= CONSEGNA =
Riporta il passo dell'articolo su Lia Rodrigues che si apre con le parole contenenti "Al Romaeuropa Festival" e si chiude con "fantastiche dell’immaginazione umana.", cambiando "energico" in "vigoroso".

= ESTRATTO DEL DOCUMENTO =
####################

Danza. La furia brasiliana di Lia Rodrigues

Al Romaeuropa Festival la coreografa Lia Rodrigues mette in scena uno spettacolo energico, selvaggio, tagliente, coniugando la danza contemporanea con la musica rituale della Nuova Caledonia. Un’estasi materiale attraverso la quale scavare in profondità nelle zone più fantastiche dell’immaginazione umana.

Emergono lentamente da una discarica. Vestiti di stracci colorati fanno affiorare frammenti di corpo trascinati e alzati lungo tutto il perimetro della scena. Inizia impercettibilmente una musica dal suono sempre più forte. Incalzante, ipnotica, dal ritmo percussivo. È il canto tradizionale Kanak della Nuova Caledonia, ripetuto in loop per tutto il tempo dello spettacolo. Dal fondo inizia una lunga camminata, una marcia di reietti sbucati da un mondo di povertà, gli oppressi e gli scartati dalla società. Da lì a poco si scatenerà la furia del titolo che Lia Rodrigues (classe 1956) ha dato alla sua ultima creazione: Furia, appunto (prima nazionale all’Auditorium Parco della Musica per il Romaeuropa Festival). Impegnata politicamente e socialmente, la coreografa brasiliana dirige una scuola di danza contemporanea, il Centro de Artes da Maré, da lei fondata all’interno di una delle più grandi favelas di Rio de Janeiro. E da lì non può non ergersi un grido di sofferenza, di rabbia, d’ingiustizia. Con i nove ballerini della sua compagnia, alcuni dei quali provenienti proprio dalla favela, Rodrigues mette in scena la brutalità della società, in specie quella brasiliana che, nel suo presidente Bolsonaro, esalta la violenza contro i più deboli. Un atto di denuncia esplicito che si manifesterà nel finale di spettacolo con i performer che alzano cartelli con scritte come: “Lo Stato brasiliano è un assassino”, “S.O.S. Amazzonia”, “Chi ha dato l’ordine di uccidere Marielle Franco?”, “Abbiamo bisogno di un mondo senza pregiudizi”.

####################

= DATI FORNITI =
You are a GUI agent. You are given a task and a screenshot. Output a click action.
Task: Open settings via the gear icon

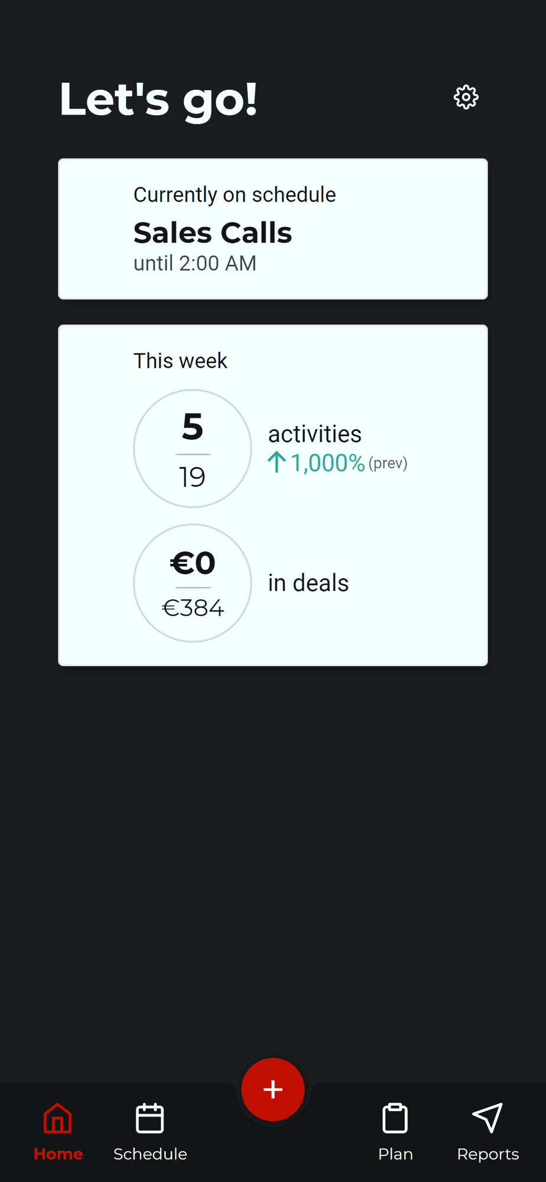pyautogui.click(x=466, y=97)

####################

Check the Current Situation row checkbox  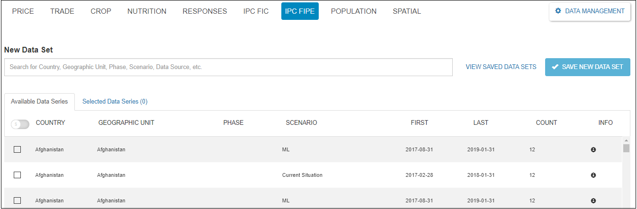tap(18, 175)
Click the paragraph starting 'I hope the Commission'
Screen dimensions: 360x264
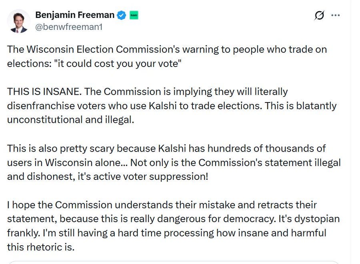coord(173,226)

####################

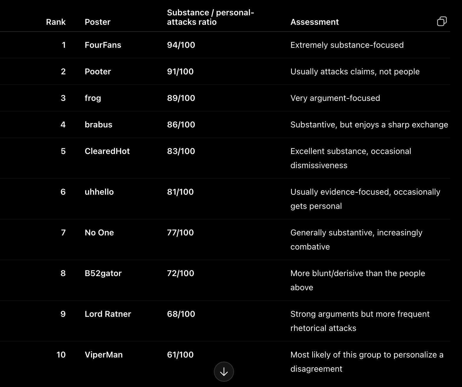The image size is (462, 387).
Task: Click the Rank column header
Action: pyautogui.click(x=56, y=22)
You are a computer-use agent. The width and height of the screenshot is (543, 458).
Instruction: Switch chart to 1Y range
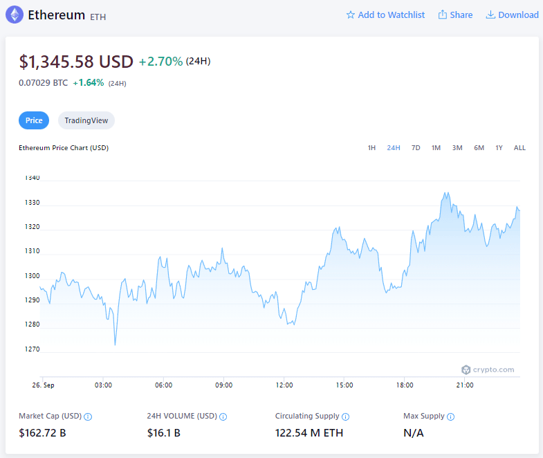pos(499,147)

####################

= RISPOSTA =
Al Romaeuropa Festival la coreografa Lia Rodrigues mette in scena uno spettacolo vigoroso, selvaggio, tagliente, coniugando la danza contemporanea con la musica rituale della Nuova Caledonia. Un’estasi materiale attraverso la quale scavare in profondità nelle zone più fantastiche dell’immaginazione umana.